Sans Don Andrés, de l’évolution à la régression


Depuis le départ de Xavi vers des cieux qataris, Andrés Iniesta devient le seul membre de l’effectif de Luis Enrique à pouvoir assumer cette transition entre toutes les lignes et à assurer la pérennité du modèle de jeu caractéristique du Barça. Autant dire qu’en son absence, et en prévision d’une retraite qui se rapproche – en mai prochain, il fêtera ses trente-trois ans –, le style blaugrana est en danger. Car si presser et courir avec le ballon sied comme un gant au Real Madrid, le Barça habitue ses suiveurs à un autre plan de bataille qui nécessite le contrôle absolu des matchs. Aujourd’hui, l’heure n’est plus à l’évolution, mais bien à la régression de la marque de fabrique des Culés qui tentent, contre vents et marées, de s’attribuer une idée contre-culturelle.
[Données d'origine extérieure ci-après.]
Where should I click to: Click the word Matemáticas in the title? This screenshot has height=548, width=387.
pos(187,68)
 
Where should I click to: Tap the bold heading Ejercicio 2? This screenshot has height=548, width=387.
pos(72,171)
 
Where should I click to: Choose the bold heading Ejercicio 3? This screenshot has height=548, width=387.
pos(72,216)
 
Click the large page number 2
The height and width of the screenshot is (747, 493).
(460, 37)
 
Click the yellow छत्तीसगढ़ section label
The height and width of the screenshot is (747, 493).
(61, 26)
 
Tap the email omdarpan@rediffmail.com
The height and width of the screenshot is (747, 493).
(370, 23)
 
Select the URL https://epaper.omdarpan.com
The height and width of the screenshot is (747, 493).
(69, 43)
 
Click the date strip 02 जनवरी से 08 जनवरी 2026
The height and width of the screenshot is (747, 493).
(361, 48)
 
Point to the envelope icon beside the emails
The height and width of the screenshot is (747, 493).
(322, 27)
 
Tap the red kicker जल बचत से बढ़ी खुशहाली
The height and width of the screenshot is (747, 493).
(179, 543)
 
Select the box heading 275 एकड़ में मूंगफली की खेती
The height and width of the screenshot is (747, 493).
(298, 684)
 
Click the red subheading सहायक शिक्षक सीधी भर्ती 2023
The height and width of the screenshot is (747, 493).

Et ce ne sont pas les profils de Rafinha, Arda Turan, Denis Suárez, Ivan Rakitić et André Gomes, doués techniquement, mais sans la science du jeu catalane, qui laissent entrevoir avec optimisme la relève de Don Andrés. Lorsqu’il décidera de ranger les crampons, le Camp Nou n’aura plus que ses yeux pour pleurer sa perte, mais également celle d’une certaine idée du Barça.